:: THE RECORDS ::
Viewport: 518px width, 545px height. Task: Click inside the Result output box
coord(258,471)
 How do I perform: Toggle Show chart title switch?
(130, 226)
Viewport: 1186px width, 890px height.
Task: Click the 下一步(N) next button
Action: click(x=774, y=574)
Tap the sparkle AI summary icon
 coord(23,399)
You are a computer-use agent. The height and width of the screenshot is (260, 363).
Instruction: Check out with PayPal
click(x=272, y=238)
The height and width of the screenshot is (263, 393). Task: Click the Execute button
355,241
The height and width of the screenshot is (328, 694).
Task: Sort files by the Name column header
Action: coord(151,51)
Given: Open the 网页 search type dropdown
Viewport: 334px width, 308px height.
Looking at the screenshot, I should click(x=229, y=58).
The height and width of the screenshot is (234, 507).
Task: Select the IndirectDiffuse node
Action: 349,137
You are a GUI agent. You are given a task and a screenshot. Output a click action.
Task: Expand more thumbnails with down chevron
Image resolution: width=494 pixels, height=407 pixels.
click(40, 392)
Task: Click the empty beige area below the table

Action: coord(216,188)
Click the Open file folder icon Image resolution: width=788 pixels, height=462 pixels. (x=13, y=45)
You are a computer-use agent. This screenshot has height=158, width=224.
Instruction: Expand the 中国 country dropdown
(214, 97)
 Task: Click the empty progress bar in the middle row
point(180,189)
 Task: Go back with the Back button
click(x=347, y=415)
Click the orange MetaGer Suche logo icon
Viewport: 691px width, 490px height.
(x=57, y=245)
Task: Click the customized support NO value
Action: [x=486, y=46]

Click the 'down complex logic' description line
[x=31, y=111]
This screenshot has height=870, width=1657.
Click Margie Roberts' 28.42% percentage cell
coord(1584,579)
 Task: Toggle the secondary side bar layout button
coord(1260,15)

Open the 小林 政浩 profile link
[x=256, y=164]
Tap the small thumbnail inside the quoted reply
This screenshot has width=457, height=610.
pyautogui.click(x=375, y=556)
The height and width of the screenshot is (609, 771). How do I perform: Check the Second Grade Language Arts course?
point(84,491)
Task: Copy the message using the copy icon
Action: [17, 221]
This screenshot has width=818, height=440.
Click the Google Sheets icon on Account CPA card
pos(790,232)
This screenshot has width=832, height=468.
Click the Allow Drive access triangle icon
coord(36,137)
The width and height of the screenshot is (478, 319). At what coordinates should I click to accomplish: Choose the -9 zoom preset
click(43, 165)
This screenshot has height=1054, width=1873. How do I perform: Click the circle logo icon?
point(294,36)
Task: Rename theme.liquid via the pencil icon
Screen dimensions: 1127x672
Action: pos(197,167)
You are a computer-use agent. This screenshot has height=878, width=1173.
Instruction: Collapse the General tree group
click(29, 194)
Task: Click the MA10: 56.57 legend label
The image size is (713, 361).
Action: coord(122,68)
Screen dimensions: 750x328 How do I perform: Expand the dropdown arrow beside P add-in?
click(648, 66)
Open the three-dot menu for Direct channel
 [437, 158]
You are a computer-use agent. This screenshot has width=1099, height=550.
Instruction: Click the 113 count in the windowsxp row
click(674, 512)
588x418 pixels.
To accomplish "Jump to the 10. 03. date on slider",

:: PROMPT ::
Look in the material above for the line with "This screenshot has width=457, height=610." and the line with "has height=878, width=1173.", and transcribe exactly those lines and all lines between them, nothing more.

:: ANSWER SECTION ::
This screenshot has width=457, height=610.
pyautogui.click(x=375, y=556)
The height and width of the screenshot is (609, 771). How do I perform: Check the Second Grade Language Arts course?
point(84,491)
Task: Copy the message using the copy icon
Action: [17, 221]
This screenshot has width=818, height=440.
Click the Google Sheets icon on Account CPA card
pos(790,232)
This screenshot has width=832, height=468.
Click the Allow Drive access triangle icon
coord(36,137)
The width and height of the screenshot is (478, 319). At what coordinates should I click to accomplish: Choose the -9 zoom preset
click(43, 165)
This screenshot has height=1054, width=1873. How do I perform: Click the circle logo icon?
point(294,36)
Task: Rename theme.liquid via the pencil icon
Screen dimensions: 1127x672
Action: pos(197,167)
You are a computer-use agent. This screenshot has height=878, width=1173.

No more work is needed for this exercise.